*** Block opens ***

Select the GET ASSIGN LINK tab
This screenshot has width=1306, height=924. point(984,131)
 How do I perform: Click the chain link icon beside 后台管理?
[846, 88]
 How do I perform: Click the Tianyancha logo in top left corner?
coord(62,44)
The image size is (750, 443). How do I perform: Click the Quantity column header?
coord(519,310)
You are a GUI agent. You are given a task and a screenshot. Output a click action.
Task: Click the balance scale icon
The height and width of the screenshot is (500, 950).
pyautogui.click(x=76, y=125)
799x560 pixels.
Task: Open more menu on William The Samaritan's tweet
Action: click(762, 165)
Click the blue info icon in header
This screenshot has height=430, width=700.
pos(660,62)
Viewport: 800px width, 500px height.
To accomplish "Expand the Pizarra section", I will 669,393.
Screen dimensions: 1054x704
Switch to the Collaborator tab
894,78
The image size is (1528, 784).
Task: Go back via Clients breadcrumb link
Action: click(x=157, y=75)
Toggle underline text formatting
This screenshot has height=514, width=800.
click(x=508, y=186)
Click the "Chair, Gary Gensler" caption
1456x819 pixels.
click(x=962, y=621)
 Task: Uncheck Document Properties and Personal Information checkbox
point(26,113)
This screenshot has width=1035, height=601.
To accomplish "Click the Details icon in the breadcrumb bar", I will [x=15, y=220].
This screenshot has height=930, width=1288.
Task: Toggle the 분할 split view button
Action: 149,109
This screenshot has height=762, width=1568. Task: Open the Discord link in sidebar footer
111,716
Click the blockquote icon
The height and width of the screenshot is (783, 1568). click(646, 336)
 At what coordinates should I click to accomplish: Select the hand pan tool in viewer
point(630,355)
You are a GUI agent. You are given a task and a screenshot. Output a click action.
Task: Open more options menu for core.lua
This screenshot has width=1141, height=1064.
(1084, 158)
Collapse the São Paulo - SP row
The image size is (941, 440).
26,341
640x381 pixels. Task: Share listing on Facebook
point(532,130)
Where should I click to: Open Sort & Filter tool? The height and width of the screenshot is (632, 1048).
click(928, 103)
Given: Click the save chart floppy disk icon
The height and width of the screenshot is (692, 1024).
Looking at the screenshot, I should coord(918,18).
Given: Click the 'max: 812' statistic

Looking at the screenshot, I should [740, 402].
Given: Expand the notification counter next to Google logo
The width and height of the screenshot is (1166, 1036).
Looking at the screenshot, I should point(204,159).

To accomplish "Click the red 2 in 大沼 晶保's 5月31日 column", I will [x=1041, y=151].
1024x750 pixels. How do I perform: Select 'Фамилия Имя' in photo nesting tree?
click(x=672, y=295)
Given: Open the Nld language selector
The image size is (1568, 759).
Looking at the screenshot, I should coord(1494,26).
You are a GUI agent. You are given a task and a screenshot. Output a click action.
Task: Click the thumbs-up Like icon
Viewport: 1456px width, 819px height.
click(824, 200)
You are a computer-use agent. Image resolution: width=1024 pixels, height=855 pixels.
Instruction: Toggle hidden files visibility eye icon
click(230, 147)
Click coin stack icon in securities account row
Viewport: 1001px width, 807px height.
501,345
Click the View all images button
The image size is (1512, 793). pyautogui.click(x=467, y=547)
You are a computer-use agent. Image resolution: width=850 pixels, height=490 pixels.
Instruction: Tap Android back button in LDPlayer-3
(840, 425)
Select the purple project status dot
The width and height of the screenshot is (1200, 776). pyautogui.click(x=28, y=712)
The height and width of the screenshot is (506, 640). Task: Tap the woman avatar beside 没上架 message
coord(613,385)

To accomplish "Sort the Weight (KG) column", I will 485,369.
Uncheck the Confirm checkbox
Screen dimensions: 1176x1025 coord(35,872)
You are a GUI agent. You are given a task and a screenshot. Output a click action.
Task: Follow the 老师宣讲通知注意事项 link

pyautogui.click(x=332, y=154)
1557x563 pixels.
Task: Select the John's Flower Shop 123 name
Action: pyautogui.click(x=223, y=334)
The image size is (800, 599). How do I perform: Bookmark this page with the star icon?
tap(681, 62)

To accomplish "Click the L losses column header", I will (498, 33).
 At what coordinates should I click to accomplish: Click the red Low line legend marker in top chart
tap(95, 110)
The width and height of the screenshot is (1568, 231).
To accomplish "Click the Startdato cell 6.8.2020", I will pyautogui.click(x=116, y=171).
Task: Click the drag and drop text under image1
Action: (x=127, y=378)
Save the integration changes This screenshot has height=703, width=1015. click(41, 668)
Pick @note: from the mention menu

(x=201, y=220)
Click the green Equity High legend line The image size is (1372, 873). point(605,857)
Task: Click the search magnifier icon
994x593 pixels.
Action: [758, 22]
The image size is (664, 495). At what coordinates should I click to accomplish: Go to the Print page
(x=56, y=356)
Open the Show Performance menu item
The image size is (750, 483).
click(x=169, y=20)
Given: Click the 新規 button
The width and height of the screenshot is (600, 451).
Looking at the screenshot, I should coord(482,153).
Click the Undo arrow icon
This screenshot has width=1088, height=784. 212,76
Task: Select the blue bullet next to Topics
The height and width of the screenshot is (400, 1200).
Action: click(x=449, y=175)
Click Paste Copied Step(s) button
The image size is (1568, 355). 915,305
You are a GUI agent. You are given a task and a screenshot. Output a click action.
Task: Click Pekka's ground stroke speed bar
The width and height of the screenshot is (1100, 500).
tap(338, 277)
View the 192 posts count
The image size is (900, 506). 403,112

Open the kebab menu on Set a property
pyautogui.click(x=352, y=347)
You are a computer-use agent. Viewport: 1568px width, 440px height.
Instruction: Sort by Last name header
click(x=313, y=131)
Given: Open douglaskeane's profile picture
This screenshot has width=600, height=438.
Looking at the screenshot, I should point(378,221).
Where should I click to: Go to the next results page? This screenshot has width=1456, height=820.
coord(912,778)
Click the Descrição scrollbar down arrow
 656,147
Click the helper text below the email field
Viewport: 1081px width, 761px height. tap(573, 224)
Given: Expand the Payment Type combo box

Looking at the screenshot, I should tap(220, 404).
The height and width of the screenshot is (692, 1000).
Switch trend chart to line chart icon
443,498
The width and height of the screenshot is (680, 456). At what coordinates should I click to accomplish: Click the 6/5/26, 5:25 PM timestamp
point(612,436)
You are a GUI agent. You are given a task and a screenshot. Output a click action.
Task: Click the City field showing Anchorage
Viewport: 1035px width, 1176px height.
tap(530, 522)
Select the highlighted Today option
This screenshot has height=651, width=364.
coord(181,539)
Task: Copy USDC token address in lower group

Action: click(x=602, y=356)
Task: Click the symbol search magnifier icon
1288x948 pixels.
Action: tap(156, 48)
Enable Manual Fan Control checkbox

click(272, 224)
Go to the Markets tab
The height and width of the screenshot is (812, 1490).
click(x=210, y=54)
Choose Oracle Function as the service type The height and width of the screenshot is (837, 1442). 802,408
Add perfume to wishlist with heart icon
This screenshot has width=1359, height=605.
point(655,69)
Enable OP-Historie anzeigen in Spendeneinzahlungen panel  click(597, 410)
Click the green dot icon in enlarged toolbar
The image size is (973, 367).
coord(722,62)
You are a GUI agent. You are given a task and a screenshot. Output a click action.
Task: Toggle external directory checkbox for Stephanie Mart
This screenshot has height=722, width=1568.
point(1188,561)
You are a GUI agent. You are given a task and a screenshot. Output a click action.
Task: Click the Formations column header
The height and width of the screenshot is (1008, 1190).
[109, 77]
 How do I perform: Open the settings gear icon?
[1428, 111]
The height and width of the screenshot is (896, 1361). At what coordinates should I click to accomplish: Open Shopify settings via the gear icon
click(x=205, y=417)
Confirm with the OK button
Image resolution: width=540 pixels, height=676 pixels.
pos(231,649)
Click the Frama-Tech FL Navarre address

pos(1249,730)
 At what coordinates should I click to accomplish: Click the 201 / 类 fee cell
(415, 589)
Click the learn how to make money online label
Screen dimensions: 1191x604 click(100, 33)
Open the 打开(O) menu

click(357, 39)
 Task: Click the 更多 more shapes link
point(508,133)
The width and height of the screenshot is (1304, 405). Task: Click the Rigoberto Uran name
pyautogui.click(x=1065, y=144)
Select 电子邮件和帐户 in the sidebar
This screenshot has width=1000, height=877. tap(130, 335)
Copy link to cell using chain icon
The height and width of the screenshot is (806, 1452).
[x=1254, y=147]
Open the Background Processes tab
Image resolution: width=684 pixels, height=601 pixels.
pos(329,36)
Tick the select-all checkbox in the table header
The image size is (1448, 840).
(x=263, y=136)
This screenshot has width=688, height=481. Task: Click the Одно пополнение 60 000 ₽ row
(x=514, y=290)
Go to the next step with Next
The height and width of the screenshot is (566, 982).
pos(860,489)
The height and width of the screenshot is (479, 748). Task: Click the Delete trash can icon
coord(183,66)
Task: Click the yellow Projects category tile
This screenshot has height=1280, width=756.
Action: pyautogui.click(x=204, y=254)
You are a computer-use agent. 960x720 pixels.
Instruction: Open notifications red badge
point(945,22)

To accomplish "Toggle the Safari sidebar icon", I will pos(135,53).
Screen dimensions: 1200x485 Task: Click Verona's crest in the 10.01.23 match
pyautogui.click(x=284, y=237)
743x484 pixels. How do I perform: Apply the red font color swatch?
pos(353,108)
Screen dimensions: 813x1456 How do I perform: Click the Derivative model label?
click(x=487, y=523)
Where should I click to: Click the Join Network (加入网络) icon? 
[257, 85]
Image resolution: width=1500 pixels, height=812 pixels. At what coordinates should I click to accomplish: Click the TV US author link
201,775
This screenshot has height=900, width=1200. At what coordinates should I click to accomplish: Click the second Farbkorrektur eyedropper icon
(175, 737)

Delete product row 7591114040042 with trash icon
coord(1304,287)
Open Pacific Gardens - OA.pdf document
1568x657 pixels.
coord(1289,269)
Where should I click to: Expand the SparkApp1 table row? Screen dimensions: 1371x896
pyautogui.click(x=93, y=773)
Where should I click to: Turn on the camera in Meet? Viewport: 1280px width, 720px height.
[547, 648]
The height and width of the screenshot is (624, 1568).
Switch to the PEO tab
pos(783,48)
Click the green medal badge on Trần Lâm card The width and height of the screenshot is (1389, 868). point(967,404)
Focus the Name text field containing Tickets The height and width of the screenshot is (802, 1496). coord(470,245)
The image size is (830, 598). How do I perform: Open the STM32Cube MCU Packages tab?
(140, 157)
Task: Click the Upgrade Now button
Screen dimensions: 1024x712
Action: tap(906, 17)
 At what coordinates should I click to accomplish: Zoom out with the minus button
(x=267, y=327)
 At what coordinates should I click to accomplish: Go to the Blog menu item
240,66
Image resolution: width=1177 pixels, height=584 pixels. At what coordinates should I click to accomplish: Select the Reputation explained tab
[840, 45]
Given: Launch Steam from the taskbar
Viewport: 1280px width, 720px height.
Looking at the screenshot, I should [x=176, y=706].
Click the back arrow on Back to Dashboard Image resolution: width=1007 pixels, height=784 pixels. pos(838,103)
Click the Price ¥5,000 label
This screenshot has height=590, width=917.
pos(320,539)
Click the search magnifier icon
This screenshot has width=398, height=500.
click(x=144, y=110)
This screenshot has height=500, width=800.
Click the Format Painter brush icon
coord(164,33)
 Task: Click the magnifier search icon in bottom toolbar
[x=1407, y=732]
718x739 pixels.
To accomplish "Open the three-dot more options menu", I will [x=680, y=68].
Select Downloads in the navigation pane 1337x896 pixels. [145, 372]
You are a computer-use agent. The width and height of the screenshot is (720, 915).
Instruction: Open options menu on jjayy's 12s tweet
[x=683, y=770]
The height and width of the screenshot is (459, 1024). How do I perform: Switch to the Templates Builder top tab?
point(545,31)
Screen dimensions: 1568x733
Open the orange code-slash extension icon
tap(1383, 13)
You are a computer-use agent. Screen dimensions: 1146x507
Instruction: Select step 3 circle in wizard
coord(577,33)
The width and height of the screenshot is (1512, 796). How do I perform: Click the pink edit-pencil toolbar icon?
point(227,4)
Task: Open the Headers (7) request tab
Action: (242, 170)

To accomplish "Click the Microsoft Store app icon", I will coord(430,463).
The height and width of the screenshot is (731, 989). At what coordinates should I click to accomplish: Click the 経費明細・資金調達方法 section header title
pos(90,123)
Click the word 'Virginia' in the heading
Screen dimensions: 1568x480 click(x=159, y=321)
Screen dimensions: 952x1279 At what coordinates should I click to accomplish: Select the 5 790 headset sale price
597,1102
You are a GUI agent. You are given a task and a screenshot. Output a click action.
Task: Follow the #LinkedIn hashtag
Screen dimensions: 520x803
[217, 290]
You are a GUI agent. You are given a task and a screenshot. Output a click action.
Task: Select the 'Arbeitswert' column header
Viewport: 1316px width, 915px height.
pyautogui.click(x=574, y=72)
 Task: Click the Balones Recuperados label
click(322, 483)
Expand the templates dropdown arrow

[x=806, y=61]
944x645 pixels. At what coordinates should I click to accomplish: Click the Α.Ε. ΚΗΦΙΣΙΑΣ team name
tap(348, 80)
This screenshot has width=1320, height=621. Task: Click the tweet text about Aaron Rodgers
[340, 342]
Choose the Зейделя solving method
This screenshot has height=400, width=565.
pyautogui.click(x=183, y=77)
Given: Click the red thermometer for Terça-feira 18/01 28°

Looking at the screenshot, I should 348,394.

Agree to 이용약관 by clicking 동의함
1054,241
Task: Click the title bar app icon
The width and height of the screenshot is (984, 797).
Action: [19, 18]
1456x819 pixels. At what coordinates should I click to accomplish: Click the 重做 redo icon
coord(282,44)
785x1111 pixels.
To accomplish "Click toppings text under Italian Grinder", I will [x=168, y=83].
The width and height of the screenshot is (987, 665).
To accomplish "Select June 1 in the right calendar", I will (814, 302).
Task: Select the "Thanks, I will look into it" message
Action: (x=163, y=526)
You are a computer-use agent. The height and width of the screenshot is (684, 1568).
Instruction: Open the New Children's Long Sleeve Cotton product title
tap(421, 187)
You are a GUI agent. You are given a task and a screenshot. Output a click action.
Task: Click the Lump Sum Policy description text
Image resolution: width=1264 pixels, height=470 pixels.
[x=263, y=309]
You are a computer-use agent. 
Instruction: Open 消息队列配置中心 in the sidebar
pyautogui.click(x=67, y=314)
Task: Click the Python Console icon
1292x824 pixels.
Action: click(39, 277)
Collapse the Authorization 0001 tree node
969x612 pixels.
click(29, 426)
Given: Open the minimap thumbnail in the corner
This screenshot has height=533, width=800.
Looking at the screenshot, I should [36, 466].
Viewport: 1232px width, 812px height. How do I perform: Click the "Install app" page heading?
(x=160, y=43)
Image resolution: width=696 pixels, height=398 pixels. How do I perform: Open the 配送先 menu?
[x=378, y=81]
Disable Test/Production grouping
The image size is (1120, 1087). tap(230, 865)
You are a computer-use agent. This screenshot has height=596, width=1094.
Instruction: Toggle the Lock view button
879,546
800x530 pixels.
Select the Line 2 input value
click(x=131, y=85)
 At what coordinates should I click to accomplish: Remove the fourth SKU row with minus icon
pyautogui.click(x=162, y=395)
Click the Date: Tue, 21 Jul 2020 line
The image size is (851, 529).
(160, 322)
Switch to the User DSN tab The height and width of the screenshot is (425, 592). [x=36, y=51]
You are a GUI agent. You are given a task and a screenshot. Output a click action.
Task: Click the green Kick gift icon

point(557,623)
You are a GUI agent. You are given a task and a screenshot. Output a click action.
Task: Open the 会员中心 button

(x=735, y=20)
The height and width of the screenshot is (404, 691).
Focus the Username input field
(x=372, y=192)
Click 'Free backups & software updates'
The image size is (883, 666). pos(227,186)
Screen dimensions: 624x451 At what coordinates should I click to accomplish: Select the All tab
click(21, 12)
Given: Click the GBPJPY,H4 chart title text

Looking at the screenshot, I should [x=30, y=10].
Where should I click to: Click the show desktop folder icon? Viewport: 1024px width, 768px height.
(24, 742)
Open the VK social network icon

*** Block closes ***

Task prompt> Copy the lines that hold the word "computer". Take them from the records above.

Task answer>
You are a computer-use agent. Image resolution: width=1024 pixels, height=855 pixels.
You are a computer-use agent. Image resolution: width=850 pixels, height=490 pixels.
You are a computer-use agent. Viewport: 1568px width, 440px height.
You are a computer-use agent. 960x720 pixels.
You are a computer-use agent. The width and height of the screenshot is (720, 915).
You are a computer-use agent. Screen dimensions: 1146x507
You are a computer-use agent. The height and width of the screenshot is (684, 1568).
You are a computer-use agent. 
You are a computer-use agent. This screenshot has height=596, width=1094.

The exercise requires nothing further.